Protect Your Legacy With The Florida Irrevocable Homestead Trust

Protect Your Legacy With The Florida Irrevocable Homestead Trust

One of the most common and effective ways for parents to help their children is to provide them with their own home. While this can be done in several ways—from conveying an existing home, to purchasing a home for their children to take title—all methods have the same problem: the home will not qualify as a homestead tax and asset protection purposes, nor will it receive the benefits available under the Internal Revenue Code (I.R.C.) if the parents reside in another home that they claim as their primary residence.

Similarly, if parents try to circumvent these issues by transferring cash to the child to purchase and own the home, this will constitute a taxable gift by the parents under I.R.C. §2501, increase the amount that is subject to estate taxes on the death of the child under I.R.C. §2001, and, if the child is married or later marries, make the home subject to equitable distribution as a marital asset in a divorce.

All these problems can be avoided with a Florida Irrevocable Homestead Trust. With the right language and provisions, transferring the home or cash to this type of trust can prove a boon to your children for years to come. Learn how this works and how the attorneys and Jurado & Farshchian, P.L. can help.

The Basics of the Florida Irrevocable Homestead Trust

In simple terms, a trust is a legal relationship in which the first party (trustor or settlor), transfers a property to the second party (trustee), for the benefit of the third party (beneficiary). An irrevocable trust is one that cannot be revoked or modified by the trustor or settlor.

Trusts are highly versatile: They can be structured and arranged in many ways and can specify precisely how and when the assets pass to the beneficiaries. In addition to providing control over how your assets are distributed, a trust can protect your estate from your beneficiaries’ creditors and may allow your assets to circumvent probate, thereby saving time and money while reducing court fees.

A homestead is a residence used and occupied by a natural person with the intent to permanently live in the home. It must be no greater than one-half acre of contiguous land if in a municipality, or no greater than 160 acres of contiguous land if outside a municipality (such as an unincorporated part of the county).

- **Supplied material**
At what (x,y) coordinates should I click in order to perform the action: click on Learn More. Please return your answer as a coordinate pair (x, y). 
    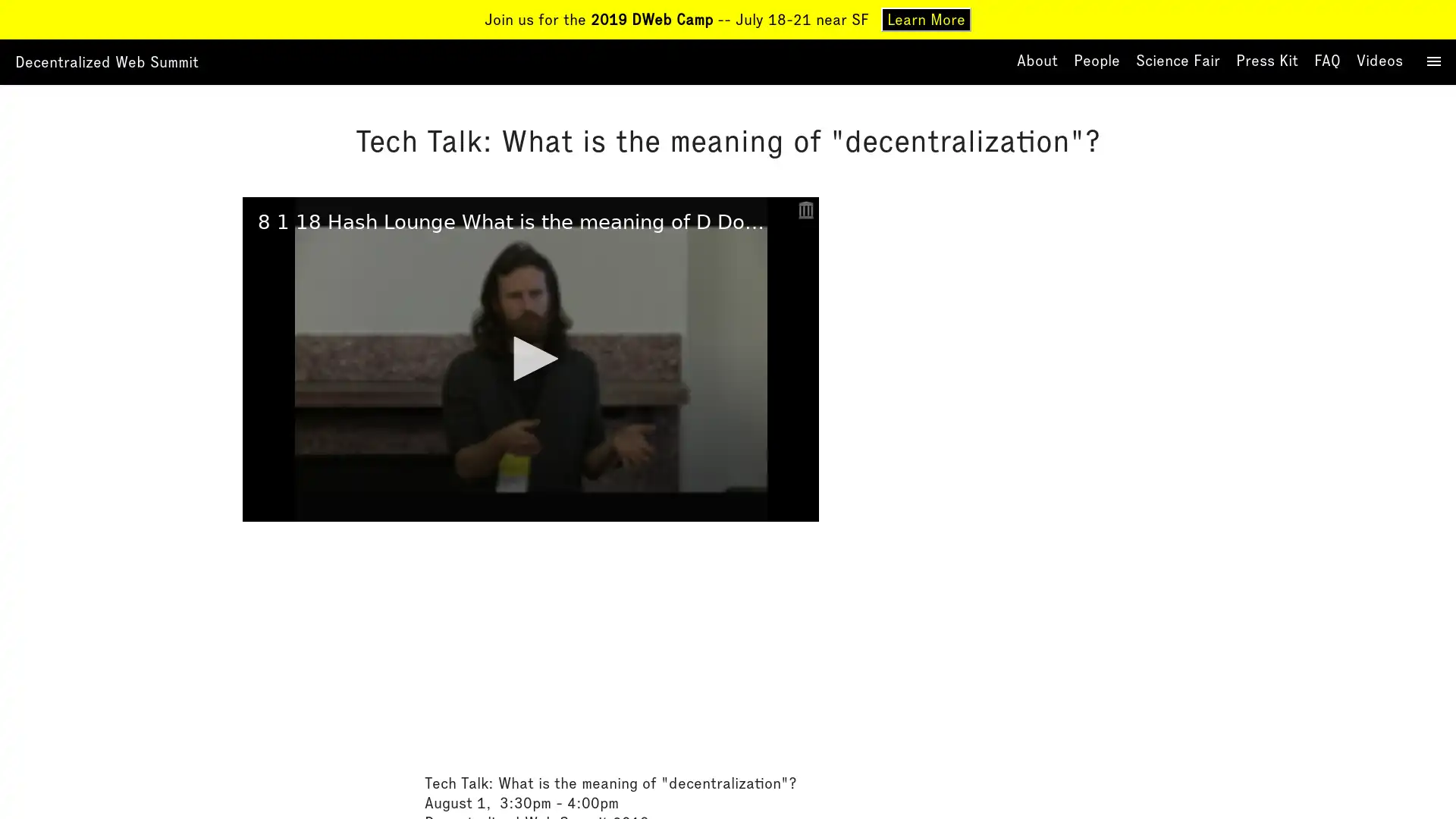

- **What to produce**
From the text on the Florida Irrevocable Homestead Trust, output the passage that begins at the words "All these problems" and ends after the words "P.L. can help.", copied word for word. This data isn't needed for what comes next.

- **Task answer**
All these problems can be avoided with a Florida Irrevocable Homestead Trust. With the right language and provisions, transferring the home or cash to this type of trust can prove a boon to your children for years to come. Learn how this works and how the attorneys and Jurado & Farshchian, P.L. can help.